The difference is not subjective way too low to see, people praise the color of 4K blu-ray more so than the sharpness. A lot of early 4K blu-rays were upscaled from 2K masters (some still are) so all you were really getting is 4 times the color resolution compared to the blu-ray version. I would say the difference between 4x the detail in color information is bigger than the expanded color space and 10 bit color. Anyway HDR stole the show as that's what's really visible. HDR kinda negates the 10 bit benefit as HDR 10 simply changes the brightness scale stretching it out. 4 times the brightness range fit to a scale of 0 to over 1000 nits instead of the old max of 50fl for bright living room experience (about 170 nits) to 15fl for home/cinema projection (51 nits) for which movies were calibrated. (Cinema open gate used to be 14fl, 47 nits)

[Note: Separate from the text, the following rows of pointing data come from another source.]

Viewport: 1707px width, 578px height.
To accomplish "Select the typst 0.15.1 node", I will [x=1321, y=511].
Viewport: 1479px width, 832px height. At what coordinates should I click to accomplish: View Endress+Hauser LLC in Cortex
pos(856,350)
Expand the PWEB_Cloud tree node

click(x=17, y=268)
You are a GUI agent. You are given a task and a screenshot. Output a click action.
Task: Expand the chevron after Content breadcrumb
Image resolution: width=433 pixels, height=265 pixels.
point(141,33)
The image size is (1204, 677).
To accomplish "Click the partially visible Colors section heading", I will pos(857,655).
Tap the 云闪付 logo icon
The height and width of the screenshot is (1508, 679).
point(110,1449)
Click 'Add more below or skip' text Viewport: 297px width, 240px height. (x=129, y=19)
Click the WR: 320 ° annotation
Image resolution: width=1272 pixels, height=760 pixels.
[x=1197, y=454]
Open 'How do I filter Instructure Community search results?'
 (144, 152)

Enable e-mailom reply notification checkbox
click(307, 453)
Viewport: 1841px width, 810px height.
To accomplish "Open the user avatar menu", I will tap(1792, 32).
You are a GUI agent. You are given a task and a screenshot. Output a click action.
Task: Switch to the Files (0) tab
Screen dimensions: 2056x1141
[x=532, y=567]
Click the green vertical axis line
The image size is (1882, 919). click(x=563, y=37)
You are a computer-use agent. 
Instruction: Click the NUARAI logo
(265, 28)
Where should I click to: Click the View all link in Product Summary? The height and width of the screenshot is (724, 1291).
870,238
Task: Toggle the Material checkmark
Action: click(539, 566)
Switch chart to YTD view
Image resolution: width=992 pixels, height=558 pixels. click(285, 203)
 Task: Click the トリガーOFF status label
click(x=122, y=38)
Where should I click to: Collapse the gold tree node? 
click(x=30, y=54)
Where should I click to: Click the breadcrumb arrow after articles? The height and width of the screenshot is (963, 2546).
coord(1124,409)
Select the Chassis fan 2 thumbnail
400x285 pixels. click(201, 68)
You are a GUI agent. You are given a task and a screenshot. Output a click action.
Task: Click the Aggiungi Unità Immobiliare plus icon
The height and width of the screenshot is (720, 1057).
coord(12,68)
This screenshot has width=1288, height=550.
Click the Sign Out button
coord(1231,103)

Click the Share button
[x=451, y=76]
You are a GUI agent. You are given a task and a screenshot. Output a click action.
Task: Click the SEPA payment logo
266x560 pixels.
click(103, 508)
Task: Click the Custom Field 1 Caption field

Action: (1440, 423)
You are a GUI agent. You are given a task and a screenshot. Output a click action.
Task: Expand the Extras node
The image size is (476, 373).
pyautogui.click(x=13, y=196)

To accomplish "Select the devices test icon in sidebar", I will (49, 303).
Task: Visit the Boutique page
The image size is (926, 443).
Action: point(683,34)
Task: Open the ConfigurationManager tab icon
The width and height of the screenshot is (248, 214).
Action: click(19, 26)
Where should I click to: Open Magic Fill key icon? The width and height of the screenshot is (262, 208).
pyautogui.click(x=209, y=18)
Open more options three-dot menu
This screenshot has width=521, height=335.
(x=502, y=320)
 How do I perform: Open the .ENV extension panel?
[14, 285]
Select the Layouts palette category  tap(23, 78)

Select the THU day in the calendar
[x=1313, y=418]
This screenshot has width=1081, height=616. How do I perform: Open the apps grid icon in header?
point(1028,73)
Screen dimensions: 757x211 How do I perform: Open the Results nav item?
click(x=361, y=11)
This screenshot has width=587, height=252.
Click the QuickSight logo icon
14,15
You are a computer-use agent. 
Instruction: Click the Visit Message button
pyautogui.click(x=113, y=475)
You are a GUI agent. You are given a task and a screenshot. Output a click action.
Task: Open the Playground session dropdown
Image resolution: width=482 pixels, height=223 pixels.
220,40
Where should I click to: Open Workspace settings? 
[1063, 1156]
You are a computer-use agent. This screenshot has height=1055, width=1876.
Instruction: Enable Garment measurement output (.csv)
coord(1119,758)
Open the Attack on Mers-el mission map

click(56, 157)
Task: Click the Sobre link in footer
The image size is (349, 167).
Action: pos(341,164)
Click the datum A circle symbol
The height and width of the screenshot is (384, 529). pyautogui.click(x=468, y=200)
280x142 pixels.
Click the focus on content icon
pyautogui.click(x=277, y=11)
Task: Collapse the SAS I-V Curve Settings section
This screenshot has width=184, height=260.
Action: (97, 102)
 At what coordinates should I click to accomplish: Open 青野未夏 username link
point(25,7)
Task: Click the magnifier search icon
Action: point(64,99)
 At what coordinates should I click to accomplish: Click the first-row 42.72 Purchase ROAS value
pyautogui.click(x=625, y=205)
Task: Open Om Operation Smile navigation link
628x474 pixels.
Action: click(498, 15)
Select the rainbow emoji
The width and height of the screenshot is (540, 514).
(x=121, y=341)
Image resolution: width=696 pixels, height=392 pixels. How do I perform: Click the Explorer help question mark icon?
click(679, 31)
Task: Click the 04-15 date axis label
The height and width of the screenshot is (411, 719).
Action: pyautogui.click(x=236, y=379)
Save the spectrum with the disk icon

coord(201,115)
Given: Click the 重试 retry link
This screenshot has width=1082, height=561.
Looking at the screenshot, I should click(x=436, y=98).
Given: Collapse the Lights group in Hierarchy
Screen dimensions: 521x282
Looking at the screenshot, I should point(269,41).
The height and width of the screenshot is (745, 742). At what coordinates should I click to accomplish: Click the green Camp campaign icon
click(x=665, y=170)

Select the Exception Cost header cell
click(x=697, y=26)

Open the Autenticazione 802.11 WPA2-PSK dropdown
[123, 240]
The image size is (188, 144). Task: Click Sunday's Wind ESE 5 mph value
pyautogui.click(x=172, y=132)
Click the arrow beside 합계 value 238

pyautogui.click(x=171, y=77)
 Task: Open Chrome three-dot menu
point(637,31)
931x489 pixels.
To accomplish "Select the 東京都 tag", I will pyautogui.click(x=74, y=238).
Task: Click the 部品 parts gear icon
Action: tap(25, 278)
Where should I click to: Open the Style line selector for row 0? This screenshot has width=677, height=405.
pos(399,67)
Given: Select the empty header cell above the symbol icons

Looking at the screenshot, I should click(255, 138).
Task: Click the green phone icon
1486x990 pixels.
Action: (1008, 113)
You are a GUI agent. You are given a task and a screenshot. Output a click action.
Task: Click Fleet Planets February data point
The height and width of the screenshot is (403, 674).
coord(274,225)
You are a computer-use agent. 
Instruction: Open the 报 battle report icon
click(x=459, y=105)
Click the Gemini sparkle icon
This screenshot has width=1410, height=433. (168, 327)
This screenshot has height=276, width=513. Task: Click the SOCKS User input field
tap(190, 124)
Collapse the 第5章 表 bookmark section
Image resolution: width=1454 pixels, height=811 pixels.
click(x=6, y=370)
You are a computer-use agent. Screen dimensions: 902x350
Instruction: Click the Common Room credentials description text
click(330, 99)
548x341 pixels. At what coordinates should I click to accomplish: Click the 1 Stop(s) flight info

The next big thing will be HLG (Hybrid log gamma) for HDR for a better logarithmic curve, downside current tvs are not compatible.
https://www.whathifi.com/advice/hybrid-log-gamma-explained-new-hdr-tv-broadcast-format

Anyway 10bit 4K displays are great, the higher resolution ensures upscaled material has much more to work with, less visible scaling artifacts plus a higher range for contrast and color adjustments with the 10 bit panel which is also a form of scaling. It also fixes screendoor effect of larger tvs. That was not a problem with the projector as that used a smart way to focus the image to eliminate screen door, which you can't really do with TVs. Yet there's still life in the good old 1080p displays.



Puppyroach said:

I have been extremely skeptical about the industry´s transition to 4K from the start and felt that it was overhyped and not as visible a change as people claimed.

Well, I was utterly and completely wrong on every front. I actually told myself a week ago that I would buy an Xbox One X and a 4K TV since I needed a new TV anyway.

I have now used my computer, played games and watched movies on my 49" Phlips 6482 with my computer and Xbox One X for a couple of days and can only say.... wow.  The pixel density and sharpness of the image is visible right away and it is the first time since I got a 360 back in 2007 that I have felt amazed by the image quality.

And HDR is as impressive as the new resolution. Old games like Ninja Gaiden Black feel like remastered games now, thay look so amazing? And HDR makes every image become more vivid and vibrant.

Any more people that have made the complete jump? Experiences?

Unless I have a 72 inch television minimum and all of my major video sources are in 4k, it's just not worth it at this point.